Work task: Find the line containing "Task: Open the" in the material below, then please transcribe it and each line after it exactly, without the pictures.

<<<<

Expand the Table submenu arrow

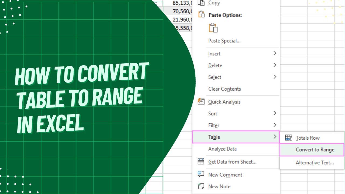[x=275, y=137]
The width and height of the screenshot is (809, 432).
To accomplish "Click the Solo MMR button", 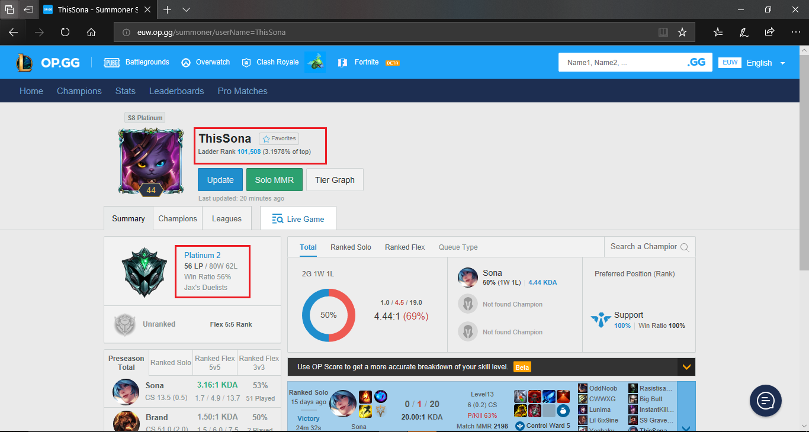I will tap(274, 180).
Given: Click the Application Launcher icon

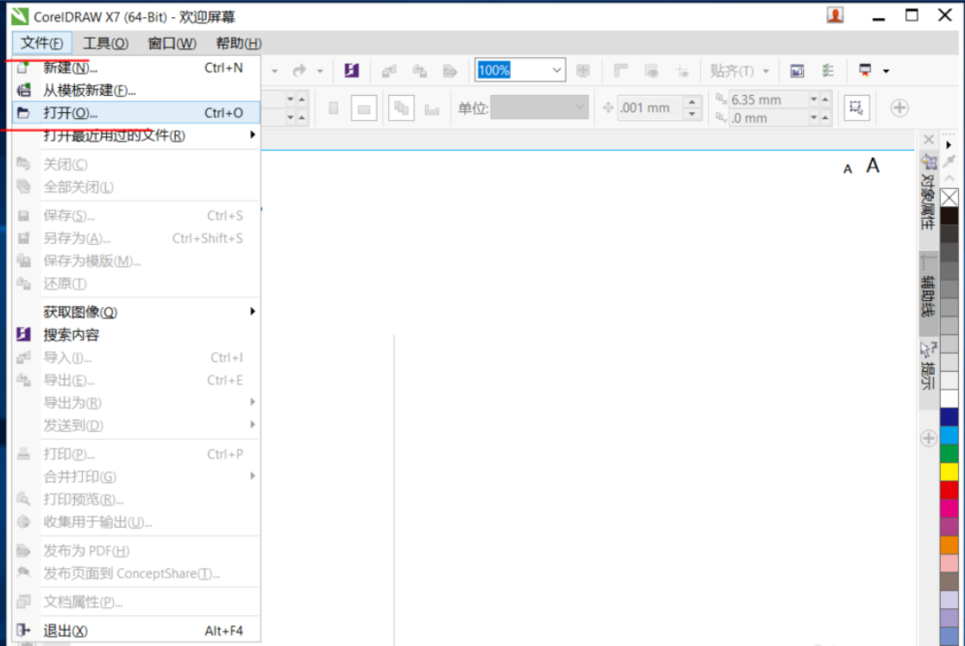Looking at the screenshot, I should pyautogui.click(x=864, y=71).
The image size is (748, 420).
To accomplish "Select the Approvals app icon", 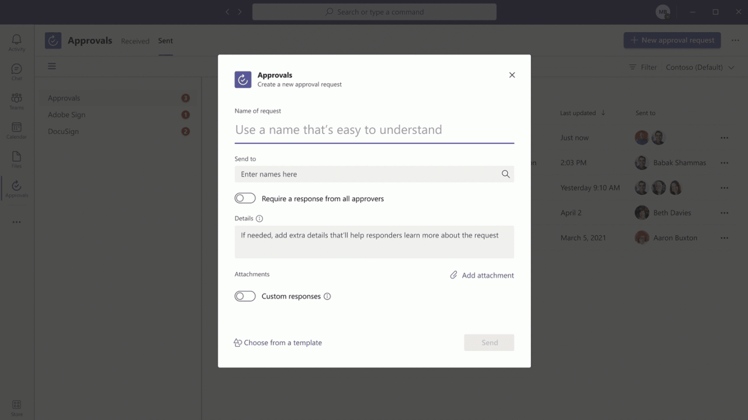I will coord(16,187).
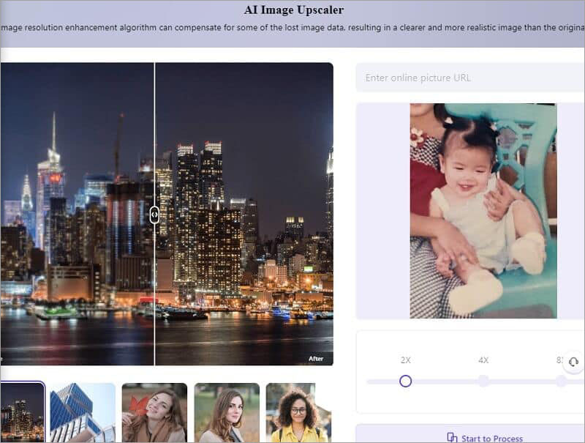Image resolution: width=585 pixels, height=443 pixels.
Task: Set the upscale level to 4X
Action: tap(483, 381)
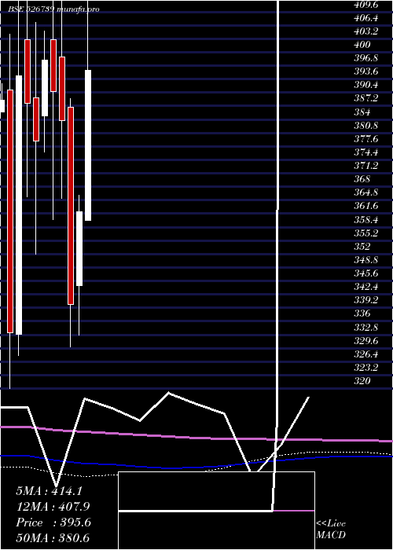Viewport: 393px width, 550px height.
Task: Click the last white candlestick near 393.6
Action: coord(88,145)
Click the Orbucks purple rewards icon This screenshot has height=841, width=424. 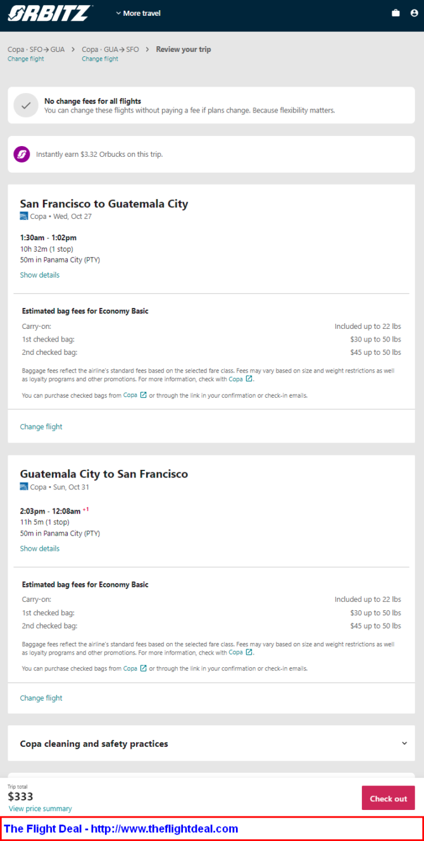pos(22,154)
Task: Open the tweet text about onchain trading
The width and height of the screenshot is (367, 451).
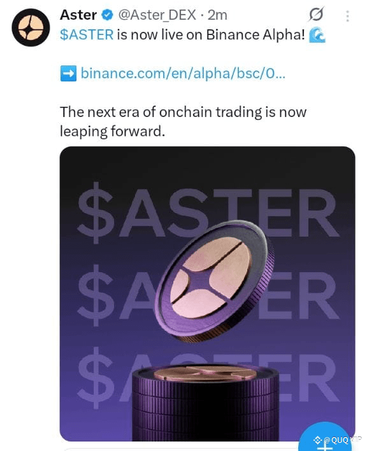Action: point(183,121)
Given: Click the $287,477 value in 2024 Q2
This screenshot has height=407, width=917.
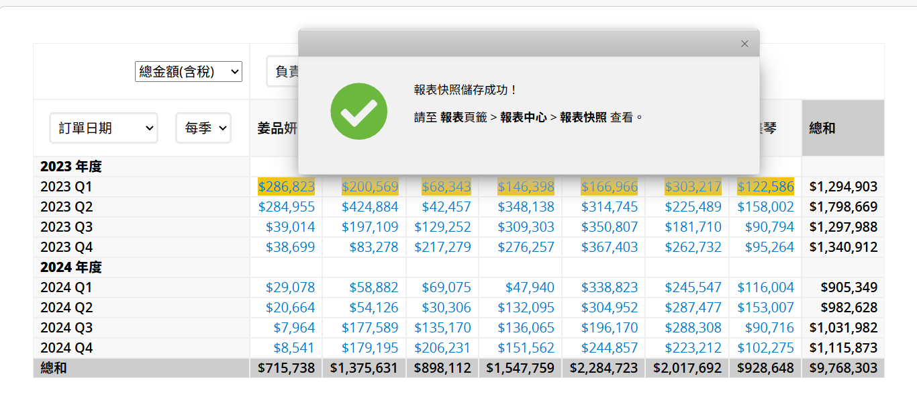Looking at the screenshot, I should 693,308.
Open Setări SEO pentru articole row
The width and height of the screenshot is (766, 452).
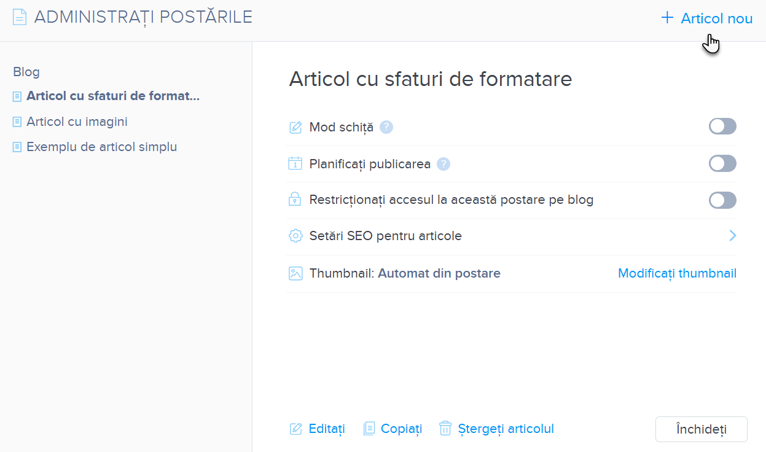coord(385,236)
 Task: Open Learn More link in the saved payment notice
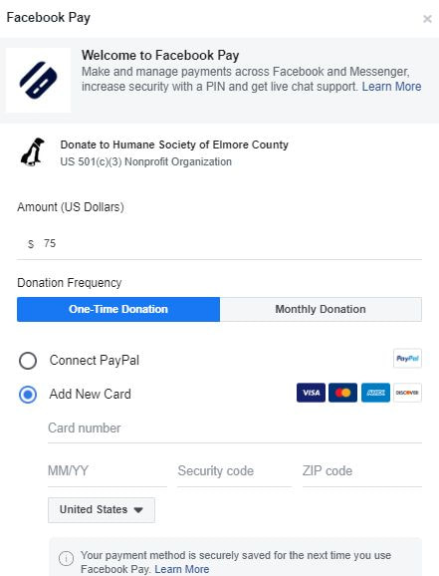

>>>>

Written solution:
Task: Open the tweet text about onchain trading
The width and height of the screenshot is (367, 451).
Action: point(183,121)
Given: Click the $287,477 value in 2024 Q2
This screenshot has height=407, width=917.
Looking at the screenshot, I should 693,308.
Open Setări SEO pentru articole row
The width and height of the screenshot is (766, 452).
coord(385,236)
 Task: Open Learn More link in the saved payment notice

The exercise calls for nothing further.